München, 26. März 2026 (JPD) Die Erwartungen der deutschen Exportwirtschaft haben sich im März deutlich eingetrübt. Der vom ifo Institut erhobene Indikator fiel auf minus 0,9 Punkte, nachdem er im Februar noch bei plus 2,7 Punkten gelegen hatte. Als wesentlichen Grund nennt das Institut die gestiegene Unsicherheit infolge des Kriegs im Iran. Viele Unternehmen rechneten mit einer nachlassenden Nachfrage in zentralen Auslandsmärkten.
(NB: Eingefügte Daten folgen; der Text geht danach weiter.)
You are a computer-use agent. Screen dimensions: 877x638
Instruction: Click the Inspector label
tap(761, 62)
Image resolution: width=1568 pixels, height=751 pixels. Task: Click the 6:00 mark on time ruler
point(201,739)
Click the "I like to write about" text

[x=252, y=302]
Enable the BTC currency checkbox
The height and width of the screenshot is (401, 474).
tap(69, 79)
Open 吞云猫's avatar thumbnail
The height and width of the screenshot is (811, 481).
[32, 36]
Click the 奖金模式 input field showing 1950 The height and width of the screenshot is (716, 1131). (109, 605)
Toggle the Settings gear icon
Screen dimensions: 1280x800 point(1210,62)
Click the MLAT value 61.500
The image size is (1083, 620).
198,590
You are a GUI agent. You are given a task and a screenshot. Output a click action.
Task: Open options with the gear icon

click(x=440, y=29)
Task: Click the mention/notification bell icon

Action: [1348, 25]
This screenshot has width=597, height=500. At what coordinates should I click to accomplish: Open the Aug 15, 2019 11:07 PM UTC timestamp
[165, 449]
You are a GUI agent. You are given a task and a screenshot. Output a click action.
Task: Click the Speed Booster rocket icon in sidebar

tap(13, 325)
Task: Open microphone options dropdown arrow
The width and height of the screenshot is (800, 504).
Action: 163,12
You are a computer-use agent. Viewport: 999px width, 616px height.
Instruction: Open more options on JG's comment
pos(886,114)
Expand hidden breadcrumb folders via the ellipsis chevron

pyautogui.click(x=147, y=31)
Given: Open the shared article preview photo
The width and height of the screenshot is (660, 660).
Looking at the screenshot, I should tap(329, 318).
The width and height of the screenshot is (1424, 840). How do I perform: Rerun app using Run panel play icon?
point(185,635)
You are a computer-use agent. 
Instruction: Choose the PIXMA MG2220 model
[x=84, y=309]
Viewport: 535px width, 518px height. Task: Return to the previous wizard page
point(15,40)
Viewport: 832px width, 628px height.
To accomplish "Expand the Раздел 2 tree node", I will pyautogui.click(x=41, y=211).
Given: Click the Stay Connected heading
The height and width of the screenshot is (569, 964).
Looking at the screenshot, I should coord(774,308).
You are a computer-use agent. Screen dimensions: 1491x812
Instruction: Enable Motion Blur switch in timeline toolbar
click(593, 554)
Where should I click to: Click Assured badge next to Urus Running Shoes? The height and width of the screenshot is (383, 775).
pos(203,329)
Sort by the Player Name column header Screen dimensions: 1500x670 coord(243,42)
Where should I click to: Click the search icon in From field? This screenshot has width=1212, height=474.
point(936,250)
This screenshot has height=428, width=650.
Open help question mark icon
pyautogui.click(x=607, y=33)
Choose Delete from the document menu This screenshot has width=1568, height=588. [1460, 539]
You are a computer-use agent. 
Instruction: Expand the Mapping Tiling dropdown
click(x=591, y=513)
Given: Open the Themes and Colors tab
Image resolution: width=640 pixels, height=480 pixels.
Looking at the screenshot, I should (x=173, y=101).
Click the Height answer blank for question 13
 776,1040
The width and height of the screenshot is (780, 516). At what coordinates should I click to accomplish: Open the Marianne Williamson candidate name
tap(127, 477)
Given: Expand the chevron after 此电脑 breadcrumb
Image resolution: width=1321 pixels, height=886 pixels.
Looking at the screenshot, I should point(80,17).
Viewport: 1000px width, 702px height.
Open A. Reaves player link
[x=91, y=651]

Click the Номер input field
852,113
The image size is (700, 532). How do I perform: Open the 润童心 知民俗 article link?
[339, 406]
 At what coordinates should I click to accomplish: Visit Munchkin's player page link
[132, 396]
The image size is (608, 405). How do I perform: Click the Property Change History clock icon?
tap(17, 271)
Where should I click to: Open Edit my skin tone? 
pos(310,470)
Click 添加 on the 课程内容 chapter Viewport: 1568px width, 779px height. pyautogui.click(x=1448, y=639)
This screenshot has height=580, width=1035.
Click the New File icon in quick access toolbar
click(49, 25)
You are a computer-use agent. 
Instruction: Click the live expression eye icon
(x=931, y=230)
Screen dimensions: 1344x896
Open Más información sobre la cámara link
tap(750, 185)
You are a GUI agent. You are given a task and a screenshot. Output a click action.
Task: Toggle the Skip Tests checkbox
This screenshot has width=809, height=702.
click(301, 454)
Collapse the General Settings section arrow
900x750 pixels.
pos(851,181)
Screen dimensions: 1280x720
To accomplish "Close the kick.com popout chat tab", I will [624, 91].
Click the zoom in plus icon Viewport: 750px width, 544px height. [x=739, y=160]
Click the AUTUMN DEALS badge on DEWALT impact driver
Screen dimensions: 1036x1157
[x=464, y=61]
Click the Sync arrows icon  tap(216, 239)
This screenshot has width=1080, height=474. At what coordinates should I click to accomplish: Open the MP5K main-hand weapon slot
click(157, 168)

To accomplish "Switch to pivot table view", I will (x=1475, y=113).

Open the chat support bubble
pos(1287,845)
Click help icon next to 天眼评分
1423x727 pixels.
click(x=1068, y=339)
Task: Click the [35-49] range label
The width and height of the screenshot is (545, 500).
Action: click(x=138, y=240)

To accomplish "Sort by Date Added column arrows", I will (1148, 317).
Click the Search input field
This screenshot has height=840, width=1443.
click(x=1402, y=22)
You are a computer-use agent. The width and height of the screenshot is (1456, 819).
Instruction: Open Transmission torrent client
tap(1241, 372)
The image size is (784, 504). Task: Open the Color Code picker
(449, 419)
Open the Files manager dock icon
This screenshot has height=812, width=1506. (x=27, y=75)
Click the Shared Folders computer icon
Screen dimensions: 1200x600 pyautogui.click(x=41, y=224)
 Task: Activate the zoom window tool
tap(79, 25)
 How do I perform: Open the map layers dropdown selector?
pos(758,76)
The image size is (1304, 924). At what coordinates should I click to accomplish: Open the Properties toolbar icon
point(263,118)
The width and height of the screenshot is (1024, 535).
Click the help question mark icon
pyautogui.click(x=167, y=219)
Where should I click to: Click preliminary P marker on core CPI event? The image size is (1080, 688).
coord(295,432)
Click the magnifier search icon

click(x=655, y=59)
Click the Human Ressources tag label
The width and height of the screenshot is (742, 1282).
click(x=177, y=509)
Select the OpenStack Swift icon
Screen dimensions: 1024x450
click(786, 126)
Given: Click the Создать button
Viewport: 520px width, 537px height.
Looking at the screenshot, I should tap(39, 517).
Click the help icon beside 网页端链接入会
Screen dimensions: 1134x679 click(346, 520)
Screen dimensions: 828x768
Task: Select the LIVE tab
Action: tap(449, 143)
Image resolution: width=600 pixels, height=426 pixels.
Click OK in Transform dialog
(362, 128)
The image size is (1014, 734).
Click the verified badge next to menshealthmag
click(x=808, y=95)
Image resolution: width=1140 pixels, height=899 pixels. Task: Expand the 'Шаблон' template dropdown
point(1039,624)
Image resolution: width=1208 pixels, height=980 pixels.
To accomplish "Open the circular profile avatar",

Iran-Konflikt belastet Exporterwartungen der Industrie
Nach Angaben des ifo Instituts zeigen sich die Auswirkungen der geopolitischen Lage branchenübergreifend, wenn auch mit unterschiedlichen Ausprägungen. Während die Automobilindustrie einen deutlichen Anstieg ihrer Exporterwartungen verzeichnet und den höchsten Wert seit Juni 2020 erreicht, gehen auch die Möbel-, Elektronik- und Getränkehersteller von steigenden Auslandsumsätzen aus. Dagegen bleibt die Dynamik im Maschinenbau sowie in der Metallerzeugung und -bearbeitung verhalten.
Mit rückläufigen Exporten rechnen weiterhin das Papiergewerbe, die Druckindustrie und die chemische Industrie. Die weitere Entwicklung der Exporttätigkeit sei maßgeblich vom Fortgang des Konflikts abhängig, teilte das Institut mit. Die Unsicherheit über die geopolitische Lage dürfte damit ein zentraler Einflussfaktor für die kommenden Monate bleiben.